## REQUIREMENTS
Will you print the passage on the EPA's aviation emissions finding word for word, from "Aviation accounted for" up to and including "Transportation."?

## READING PASSAGE

The
EPA's endangerment finding kicks off a process to regulate
greenhouse gas emissions from the aviation industry, the latest
sector to be regulated under the Clean Air Act after cars,
trucks and large stationary sources like power plants.
The finding allows the EPA to implement domestically a global
carbon dioxide emissions standard being developed by the
International Civil Aviation Organization (ICAO).
The U.N. agency is due to release its CO2 standard for comment
in February 2016 and adopt it later that year.
The EPA had been under pressure from environmental groups who
first petitioned it to regulate aircraft emissions under the
Clean Air Act in 2007 and sued it in 2010. A federal court ruled
in favor of those green groups in 2012.
Aviation accounted for 11 percent of energy-related carbon
dioxide emissions from the transportation sector in 2010 in the
United States, according to the International Council on Clean
Transportation.

## ENTRIES PROVIDED
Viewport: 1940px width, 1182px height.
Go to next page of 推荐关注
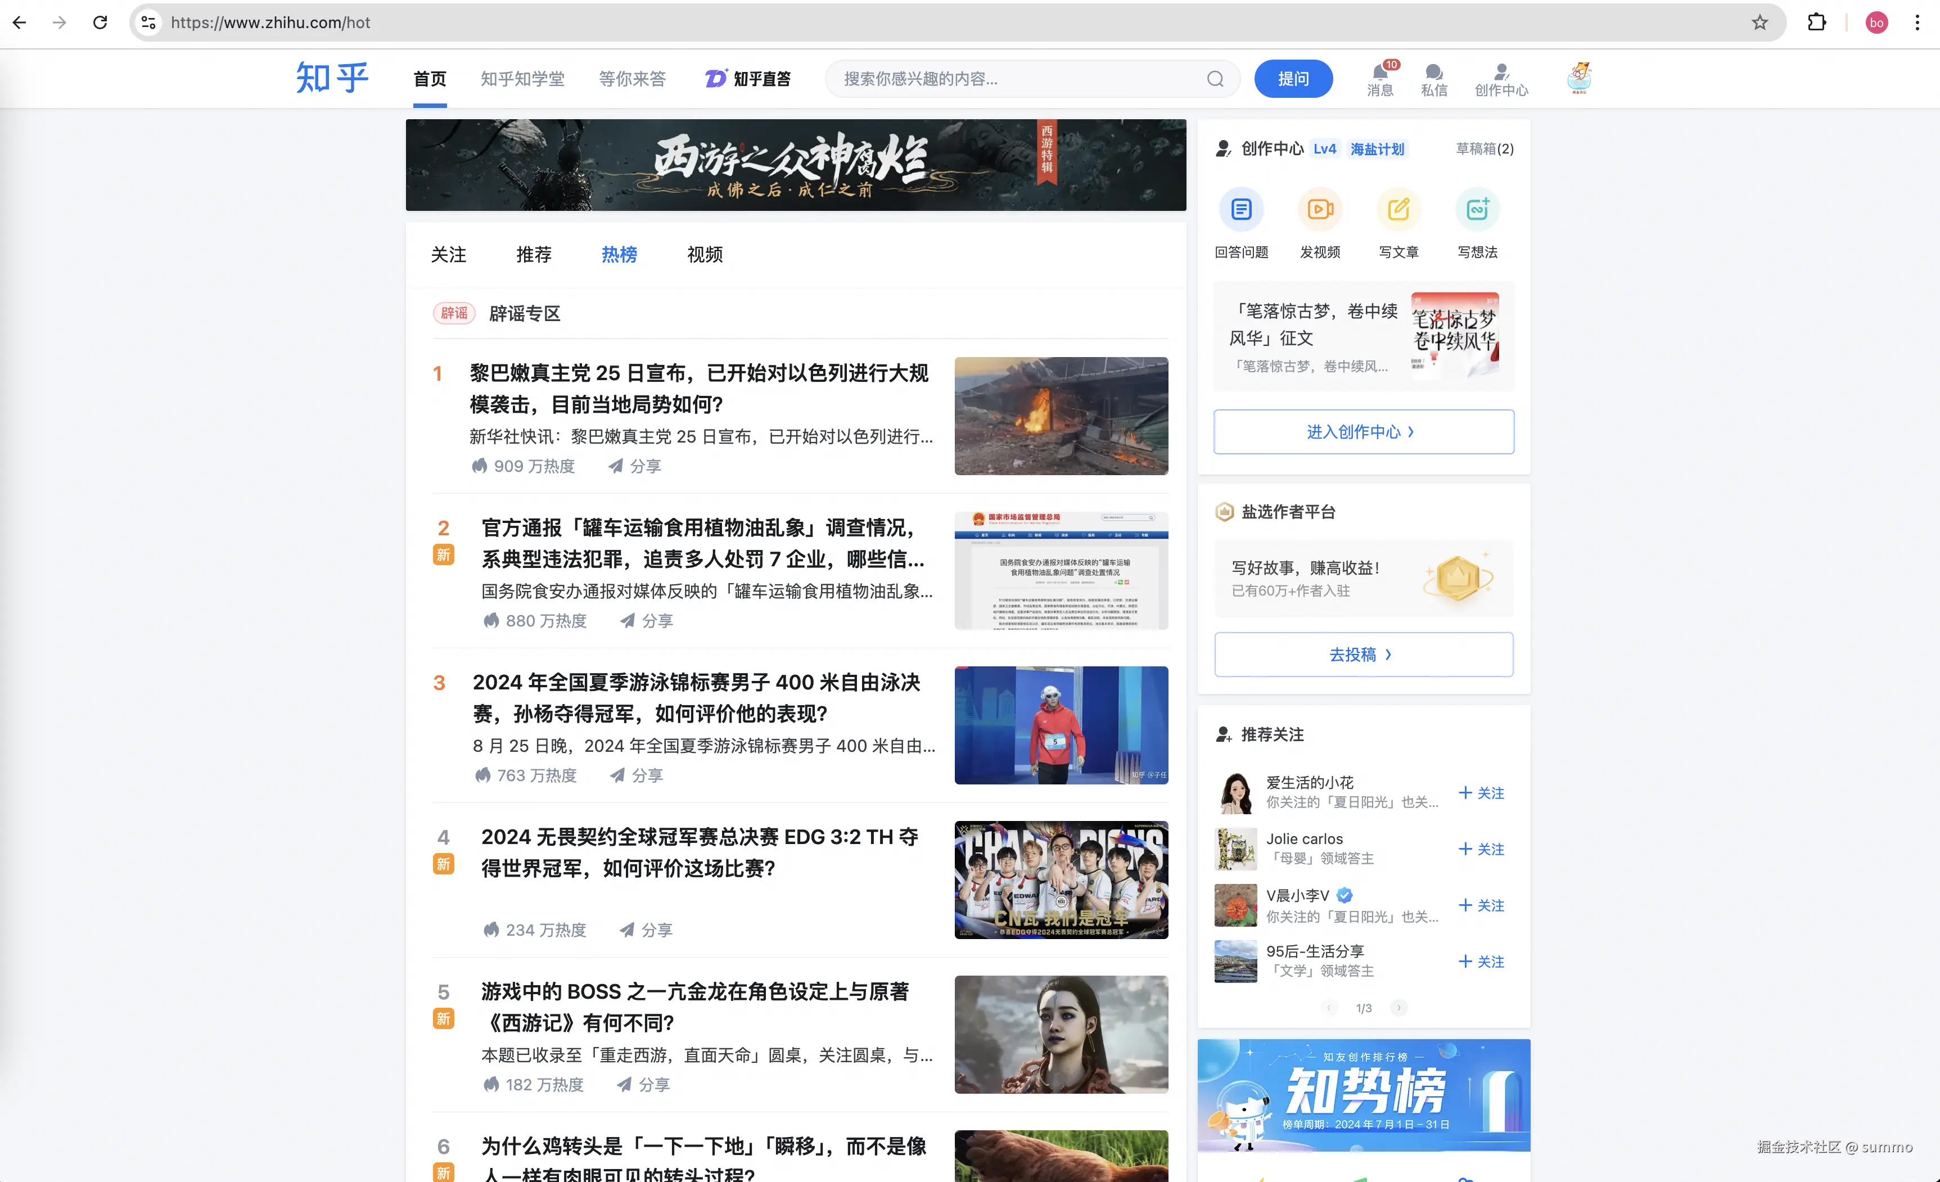[x=1398, y=1008]
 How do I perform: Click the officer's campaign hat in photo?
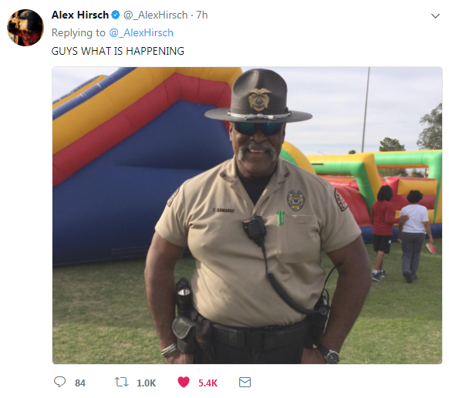pos(258,96)
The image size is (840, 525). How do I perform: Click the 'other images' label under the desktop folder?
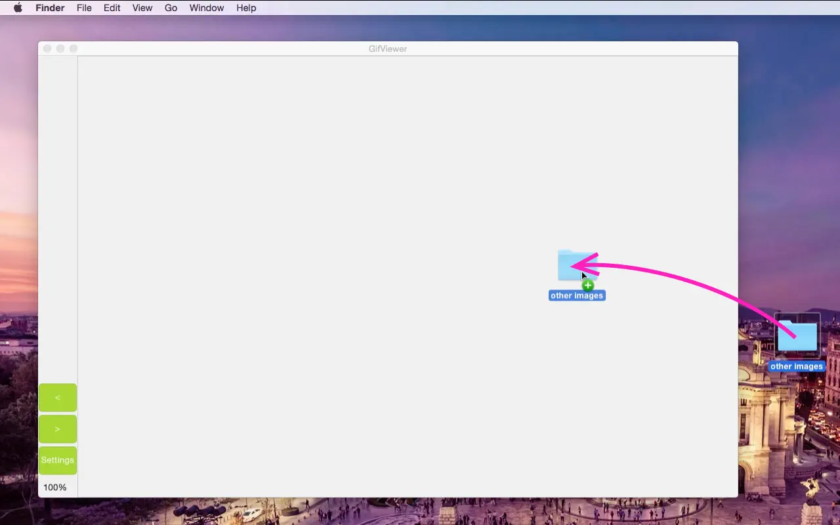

## OUTPUT OF THE TASK
Aviation accounted for 11 percent of energy-related carbon
dioxide emissions from the transportation sector in 2010 in the
United States, according to the International Council on Clean
Transportation.